## Start SOURCE

Sometimes, the lyrics I mishear are a lot more clever than what a pop star and/or her co-writers intended.
This thought has been sitting around in my head for a couple years, and it’s been sounded to friends, strangers, and any other party who will listen ever since I found out the bit I heard was incorrect.
“Blank Space,” Taylor Swift. From the album 1989 (2014).
Actual lyric:
“Grab your passport and my hand/ I can make the bad guys good for the weekend.”
What the lyric should be:
“Grab your passport and my hand/ I can make a five-pass good for the weekend.”
You know how some people purchase a weekly pass when they take public transport? There’s sometimes an option where you can get a five-day pass. It’s desirable for folks with traditional desk jobs who do not work weekends, and therefore have little need to commute then. Considering Swift has already introduced the idea of travel, it made sense to me that she would continue the theme. And in order to have any reason to use a passport (other than for purchases of age-restricted goods like alcohol) you need to go somewhere which processes international trips. Maybe a seaport, an airport, or train station. True, maybe Swift and her admirer are driving to the station, but terminals like this don’t have very much parking space, considering trips are constantly embarking.

## End SOURCE
## Start EXCERPTED DATA

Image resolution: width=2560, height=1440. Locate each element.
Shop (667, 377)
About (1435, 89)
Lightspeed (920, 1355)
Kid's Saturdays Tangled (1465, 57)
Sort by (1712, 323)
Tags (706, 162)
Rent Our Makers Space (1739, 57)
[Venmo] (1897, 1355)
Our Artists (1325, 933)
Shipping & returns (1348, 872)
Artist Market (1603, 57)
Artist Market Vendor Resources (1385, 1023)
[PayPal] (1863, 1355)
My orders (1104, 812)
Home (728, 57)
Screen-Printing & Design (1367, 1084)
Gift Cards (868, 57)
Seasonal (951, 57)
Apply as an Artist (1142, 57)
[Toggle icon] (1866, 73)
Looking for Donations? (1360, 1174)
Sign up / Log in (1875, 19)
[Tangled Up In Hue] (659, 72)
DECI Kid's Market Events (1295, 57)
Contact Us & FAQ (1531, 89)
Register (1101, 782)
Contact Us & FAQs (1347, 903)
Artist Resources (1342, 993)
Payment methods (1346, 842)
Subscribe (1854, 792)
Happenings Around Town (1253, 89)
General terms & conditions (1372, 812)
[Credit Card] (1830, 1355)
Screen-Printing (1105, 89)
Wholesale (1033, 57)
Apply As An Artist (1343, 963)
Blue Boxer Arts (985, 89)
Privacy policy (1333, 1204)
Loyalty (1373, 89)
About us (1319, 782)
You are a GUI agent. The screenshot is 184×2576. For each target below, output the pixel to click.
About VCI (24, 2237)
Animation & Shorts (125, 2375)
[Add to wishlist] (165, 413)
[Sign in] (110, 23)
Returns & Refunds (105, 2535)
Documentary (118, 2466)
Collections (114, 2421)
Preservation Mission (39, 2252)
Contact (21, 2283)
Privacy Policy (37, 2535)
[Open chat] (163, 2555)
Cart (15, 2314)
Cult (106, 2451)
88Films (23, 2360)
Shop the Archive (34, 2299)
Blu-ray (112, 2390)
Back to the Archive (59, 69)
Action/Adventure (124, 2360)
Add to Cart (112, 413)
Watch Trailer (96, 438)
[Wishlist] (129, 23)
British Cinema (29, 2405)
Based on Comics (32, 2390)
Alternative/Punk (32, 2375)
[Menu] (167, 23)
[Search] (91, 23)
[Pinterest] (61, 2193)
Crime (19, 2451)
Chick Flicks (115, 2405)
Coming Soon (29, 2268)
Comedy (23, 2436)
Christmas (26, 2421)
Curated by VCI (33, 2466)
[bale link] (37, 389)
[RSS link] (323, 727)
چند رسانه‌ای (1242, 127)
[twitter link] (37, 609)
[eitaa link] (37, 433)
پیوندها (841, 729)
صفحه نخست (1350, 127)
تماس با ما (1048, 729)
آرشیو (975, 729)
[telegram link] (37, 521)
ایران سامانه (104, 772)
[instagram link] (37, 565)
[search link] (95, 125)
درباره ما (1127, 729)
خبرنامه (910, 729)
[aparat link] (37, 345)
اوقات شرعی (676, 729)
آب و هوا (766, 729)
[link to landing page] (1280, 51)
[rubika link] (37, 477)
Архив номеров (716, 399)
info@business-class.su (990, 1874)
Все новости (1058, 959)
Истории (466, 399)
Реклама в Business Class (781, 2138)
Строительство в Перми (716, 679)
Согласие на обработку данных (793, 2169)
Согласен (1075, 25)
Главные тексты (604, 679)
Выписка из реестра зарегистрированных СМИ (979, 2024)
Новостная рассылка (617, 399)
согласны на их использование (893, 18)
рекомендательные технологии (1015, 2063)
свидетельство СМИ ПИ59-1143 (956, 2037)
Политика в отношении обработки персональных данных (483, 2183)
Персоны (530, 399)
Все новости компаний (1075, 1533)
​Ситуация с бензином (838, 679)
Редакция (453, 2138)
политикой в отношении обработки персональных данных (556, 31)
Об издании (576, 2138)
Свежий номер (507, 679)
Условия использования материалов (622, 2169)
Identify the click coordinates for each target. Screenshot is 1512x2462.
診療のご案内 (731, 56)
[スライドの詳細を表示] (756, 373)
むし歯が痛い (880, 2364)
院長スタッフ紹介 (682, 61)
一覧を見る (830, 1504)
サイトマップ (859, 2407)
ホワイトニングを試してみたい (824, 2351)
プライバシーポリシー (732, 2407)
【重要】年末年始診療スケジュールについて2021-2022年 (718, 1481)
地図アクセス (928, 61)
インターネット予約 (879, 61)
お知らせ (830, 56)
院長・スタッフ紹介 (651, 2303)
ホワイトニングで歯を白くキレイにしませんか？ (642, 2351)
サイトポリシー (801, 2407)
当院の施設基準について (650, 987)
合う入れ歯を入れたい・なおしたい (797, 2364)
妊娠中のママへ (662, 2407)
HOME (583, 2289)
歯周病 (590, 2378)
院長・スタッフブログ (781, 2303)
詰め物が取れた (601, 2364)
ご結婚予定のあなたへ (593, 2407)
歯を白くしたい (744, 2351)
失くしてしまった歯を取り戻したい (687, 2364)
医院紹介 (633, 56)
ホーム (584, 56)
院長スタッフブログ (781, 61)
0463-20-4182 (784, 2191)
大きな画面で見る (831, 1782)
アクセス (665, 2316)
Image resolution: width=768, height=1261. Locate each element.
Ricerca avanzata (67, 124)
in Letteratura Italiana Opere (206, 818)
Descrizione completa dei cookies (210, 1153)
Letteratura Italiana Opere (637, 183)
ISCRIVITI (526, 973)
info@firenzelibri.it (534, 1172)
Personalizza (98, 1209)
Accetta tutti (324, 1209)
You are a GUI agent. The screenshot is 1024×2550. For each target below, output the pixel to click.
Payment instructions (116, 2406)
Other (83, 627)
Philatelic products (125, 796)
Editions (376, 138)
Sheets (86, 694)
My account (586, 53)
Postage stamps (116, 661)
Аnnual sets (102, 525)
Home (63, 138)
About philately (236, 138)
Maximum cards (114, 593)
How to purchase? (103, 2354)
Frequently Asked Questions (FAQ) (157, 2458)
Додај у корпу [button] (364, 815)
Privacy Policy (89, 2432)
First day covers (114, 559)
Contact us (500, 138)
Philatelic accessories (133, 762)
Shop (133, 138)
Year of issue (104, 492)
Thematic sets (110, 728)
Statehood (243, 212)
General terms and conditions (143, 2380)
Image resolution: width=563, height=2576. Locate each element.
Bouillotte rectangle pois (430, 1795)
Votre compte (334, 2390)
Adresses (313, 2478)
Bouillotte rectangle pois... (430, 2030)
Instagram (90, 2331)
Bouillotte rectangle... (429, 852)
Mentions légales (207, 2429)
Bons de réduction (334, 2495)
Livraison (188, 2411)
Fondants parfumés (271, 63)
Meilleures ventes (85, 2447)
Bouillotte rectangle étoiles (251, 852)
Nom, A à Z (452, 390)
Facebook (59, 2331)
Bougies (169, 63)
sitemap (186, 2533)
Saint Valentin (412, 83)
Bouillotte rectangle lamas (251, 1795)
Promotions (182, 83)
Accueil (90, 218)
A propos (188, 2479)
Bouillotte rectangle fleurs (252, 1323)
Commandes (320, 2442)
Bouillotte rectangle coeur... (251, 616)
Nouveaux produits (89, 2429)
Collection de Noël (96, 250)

## End EXCERPTED DATA

-- REQUIRED TASKS --
1 – List the places the misheard-lyrics piece names as spots that process international trips.
2 – Continue the piece on the misheard "Blank Space" lyric from the point where it stops.

-- SOLVED TASKS --
1 – A seaport, an airport, and a train station.

2 –
Suppose Swift’s friend works at a bank, and he thus possesses a five-day pass to ride the subway. They go on their date during a weekend. But Dude has a weekday pass, which isn’t valid, or good, for the weekends. So, Dude would have to purchase another pass in order to accompany Swift on her adventure. Maybe a round-trip pass, one-day pass, two-day pass, or perhaps even a weekend pass. But because Swift is so generous, she goes the extra mile to ensure her date needn’t do that. She “can make a five-pass good for the weekend.”
She would explain to the ticket operator or conductor that this gentleman was with her, and she and her friends get celebrity treatment. Or maybe she has some other pass that allows her to pay both their fares.
But instead of giving us this beautiful slice-of-life moment, she gives us this trite dichotomy between good and bad. This idea that so many others have explored.
Why aren’t lyrics better?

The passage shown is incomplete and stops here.